Stateside sound-scientist King Quasar is anything but usual. His electronic compositions challenge the status quo of industry stagnation with a boundless selection of ear-challenging constructions that Mille Plateau and P-Tapes enthusiasts will gravitate to instantly. Digitally granulated, deconstructed, and resynthesized, his work has the potential to evoke a range of responses--all of them powerful.
King Quasar started his musical adventures in Cincinnati, OH, as a founding member of the band Fugue, whose short, anthemic pop songs, drenched in midwestern apathy and literate themes landed a record deal with the independent upstart Deary Me Records, who went on to release material from such notable Cincinnatians as the Wolverton Brothers, Ass Ponies, the Greenhornes, and the Fairmount Girls. It was there that King Quasar bought his very first keyboard, a Roland D-10, and began recording absurdist sound collages straight to a home stereo cassette deck. Fugue eventually dissolved, and as King Quasar was slowly beginning to make musical aquaintences in Chicago, playing saxophone at Cal's Liquors famous First Friday shows every month, he decided to pack up his car and make Chicago his home-base.

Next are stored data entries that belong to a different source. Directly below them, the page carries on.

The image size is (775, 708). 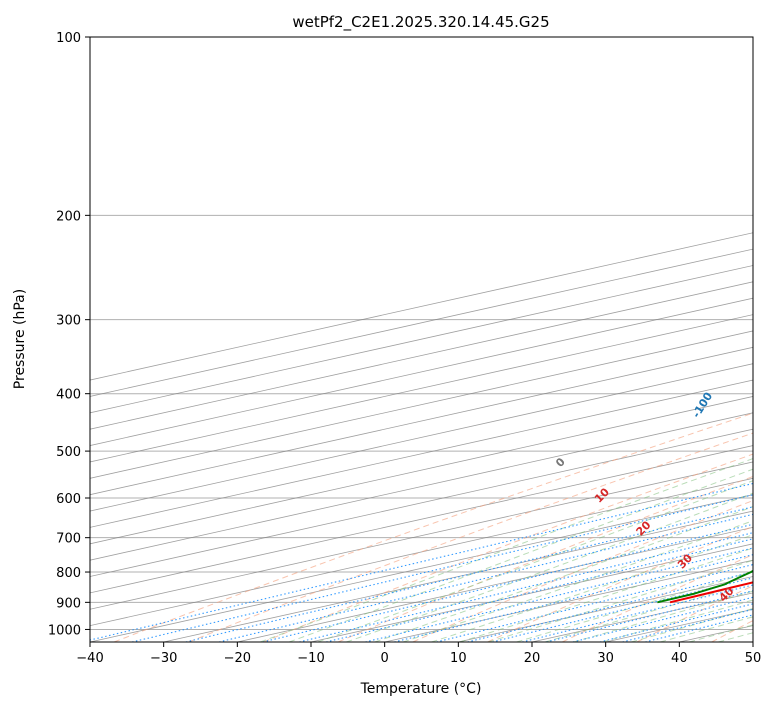 I want to click on x-tick-label: 30, so click(x=606, y=658).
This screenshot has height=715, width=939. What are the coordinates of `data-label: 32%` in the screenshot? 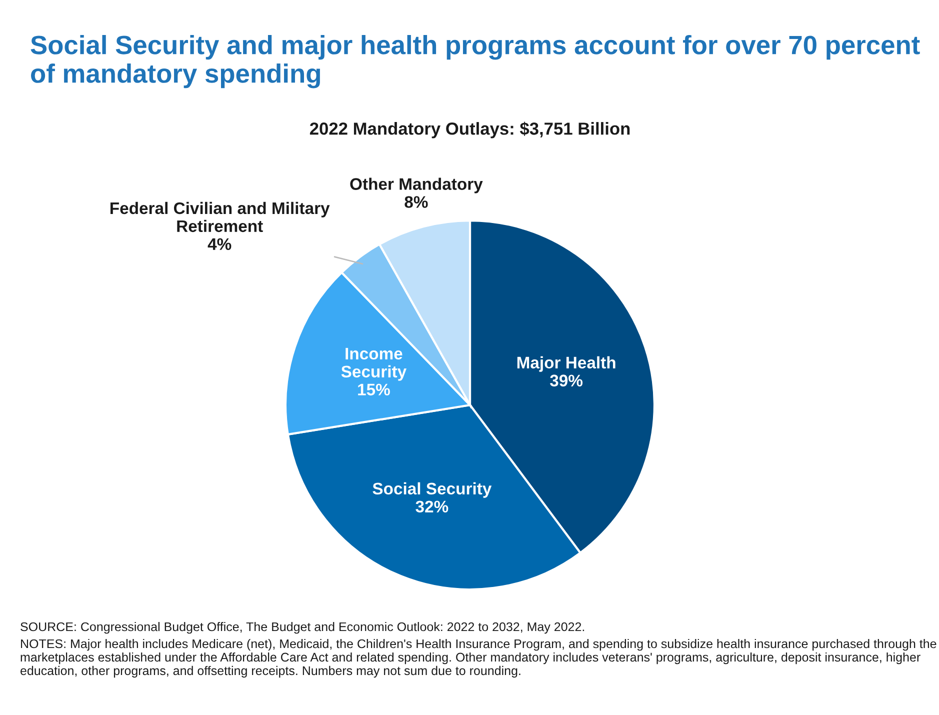 It's located at (432, 506).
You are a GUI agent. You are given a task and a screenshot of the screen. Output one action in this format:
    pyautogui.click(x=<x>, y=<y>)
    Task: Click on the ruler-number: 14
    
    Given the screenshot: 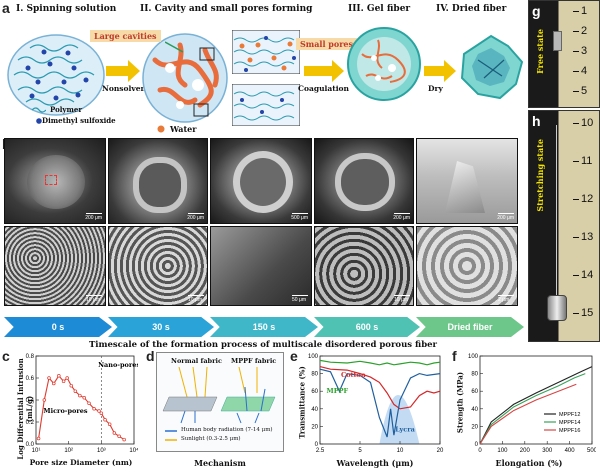 What is the action you would take?
    pyautogui.click(x=588, y=275)
    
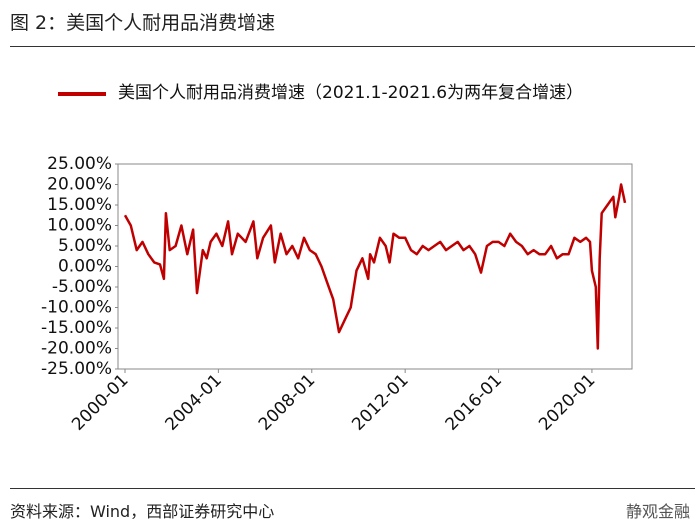 This screenshot has width=700, height=530. I want to click on watermark: 静观金融, so click(658, 512).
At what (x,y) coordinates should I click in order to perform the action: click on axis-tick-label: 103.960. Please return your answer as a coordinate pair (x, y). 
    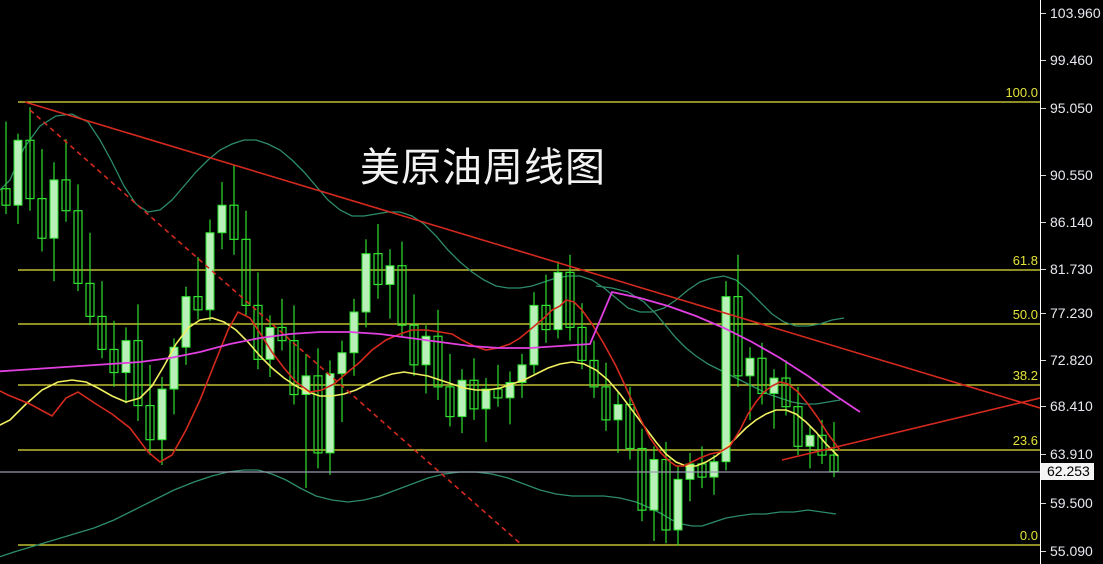
    Looking at the image, I should click on (1076, 13).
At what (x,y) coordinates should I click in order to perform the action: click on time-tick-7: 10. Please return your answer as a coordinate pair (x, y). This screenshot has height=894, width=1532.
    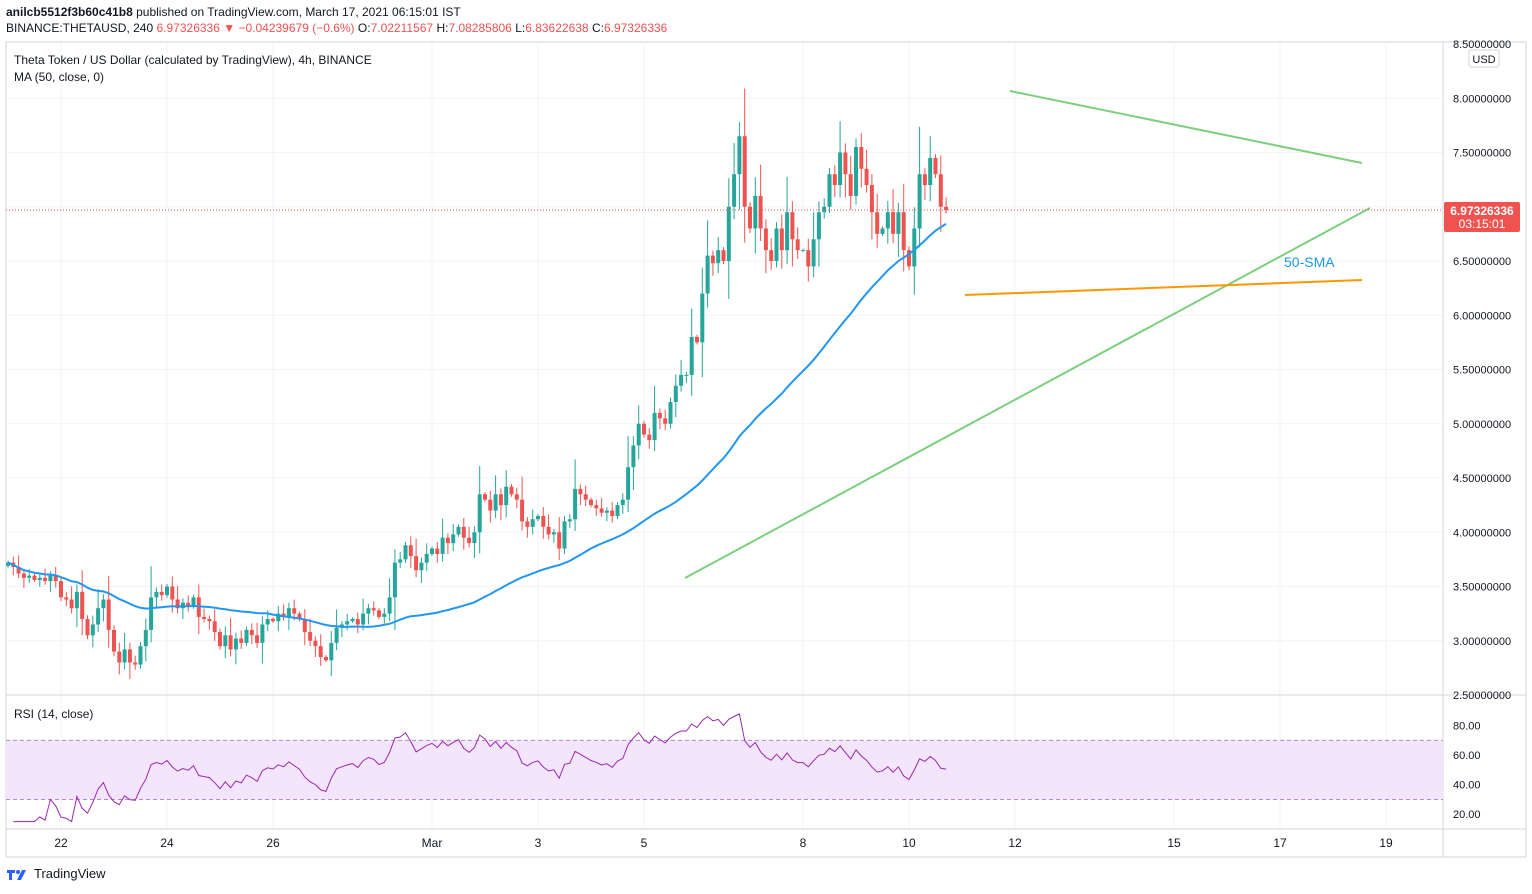
    Looking at the image, I should click on (909, 843).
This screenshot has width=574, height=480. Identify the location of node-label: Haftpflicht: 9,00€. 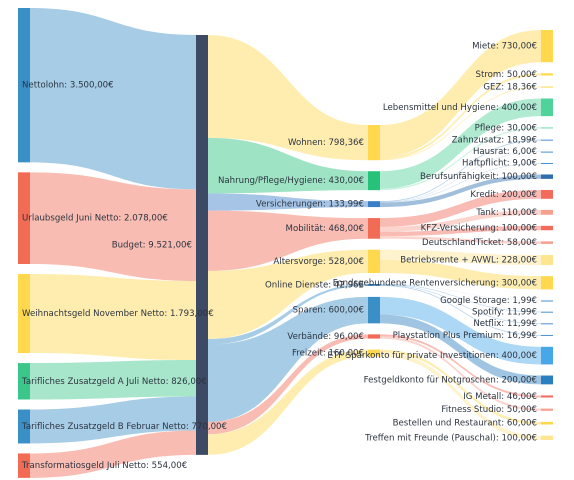
(500, 164).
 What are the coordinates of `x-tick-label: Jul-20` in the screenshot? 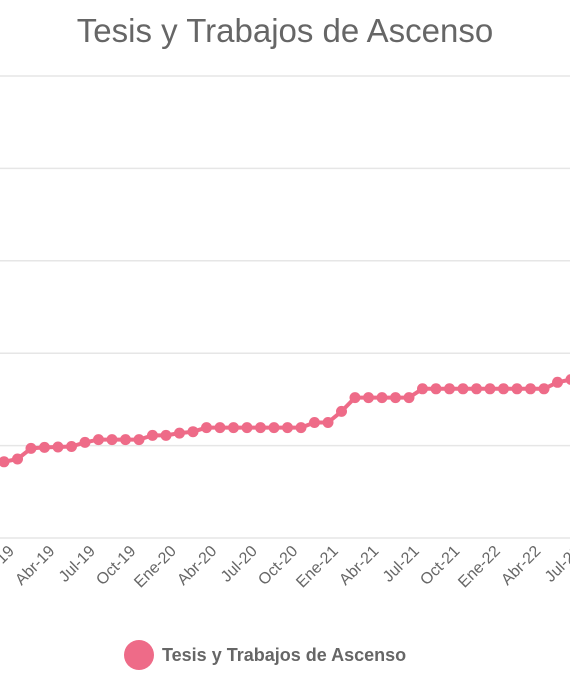 It's located at (240, 564).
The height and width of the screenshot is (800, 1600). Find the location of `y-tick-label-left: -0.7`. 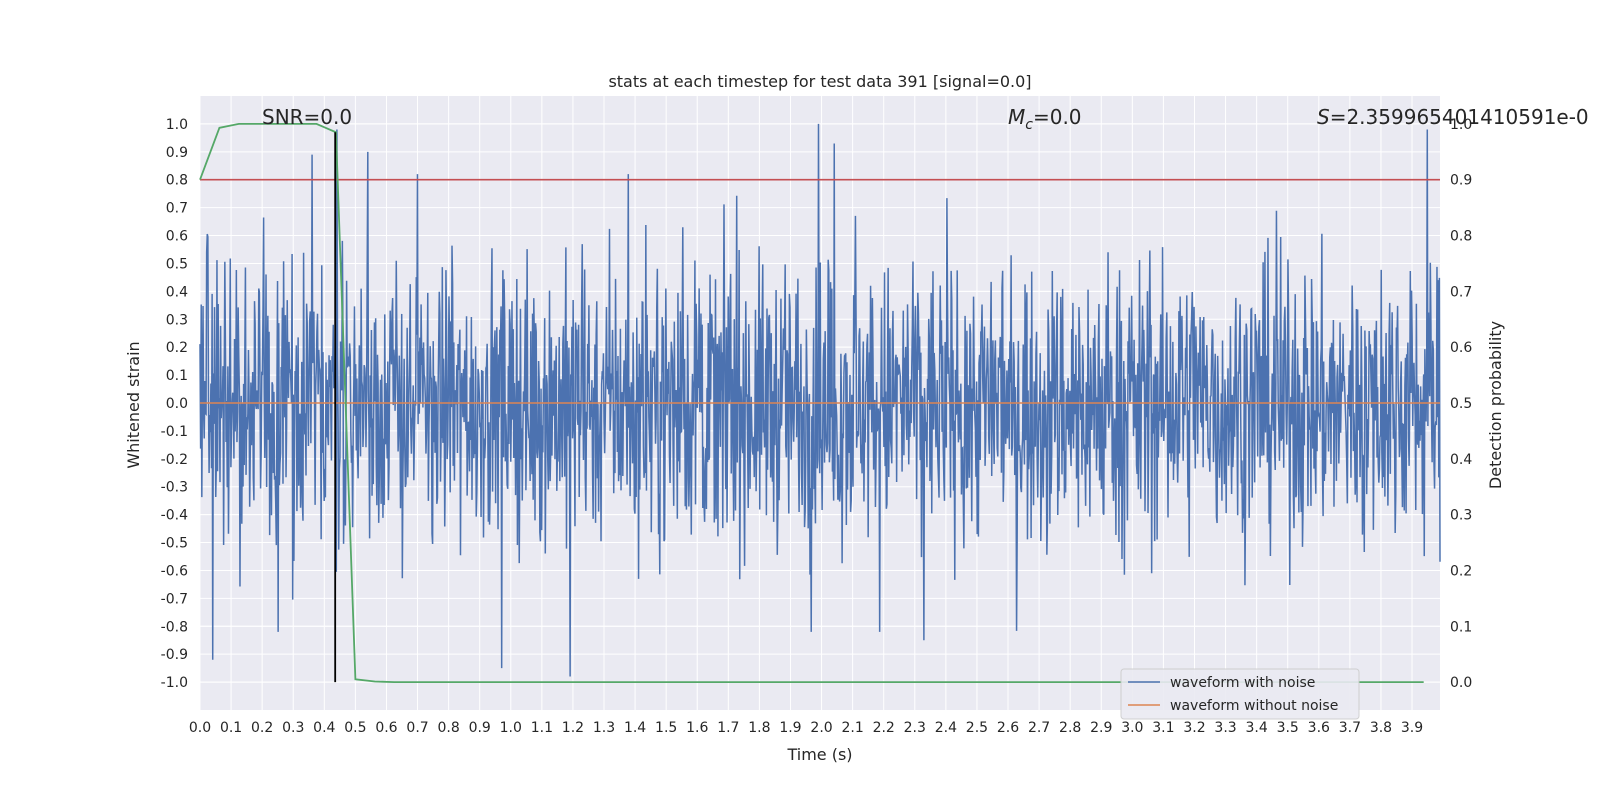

Once in Chicago, he landed the role as bassist for the group Cats and Jammers (Beluga Records), whose extensive tour and recording schedule had him all over the country supporting such acts as the late-legend Wesley Willis, Mojo Nixon, Baltimore's Land Speed Record, and Austin's Brown Whorenet among others. It was his friendship with the schizophrenic Willis that secured in King Quasar's mind that you really MUST write and play exactly what you want, despite the "nay-sayers". At this point, King Quasar started delving into computer-aided composition and recording, first with just a simple midi editor, and later into much more complex software. He would borrow four-tracks from his friends and make cassettes of noise-bass, keyboard texures, delays, and computer sounds, sometimes employing any of his four cats to play atonal piano and organ melodies on top of drones and loops. While in Chicago, he was also a founding member of the band Genuine Goat, a backwoods-loud country outfit that included members of Bleary, Rumble Seat, and others. He also composed and performed the score to "The Life and Death of OCYC", a live postmodern sketch-comedy show by Brooklyn-based performance group OCYC. The show, loosely based on a Catholic mass, played at the Heartland Theatre in Chicago's Rogers Park for a month-long stretch.
Grown sick of Urban living, King Quasar moved to North Carolina, always a favorite stop for him on the road, where he continued to collect budget home-recording equipment in order to ease in the creation of his music. In North Carolina, he has led a hermit's life, retreating to his bedroom at every oppurtunity to record and learn more about the music making process. He has released three albums of his own work: Taming the Wild Electron (a mid-fi surf electronica album); Who Shot the Socialite? (a foray into the techniques and ethos of early electronic compostion); and Lectures from the Nether-Mouth (an experimental pop collection) all on his own Mighty Egret Records imprint. The work he has put into these records landed him the "Artist of the Year" title from Strictly Locals, a Mexico City based collective of underground punk and outsider music supporters.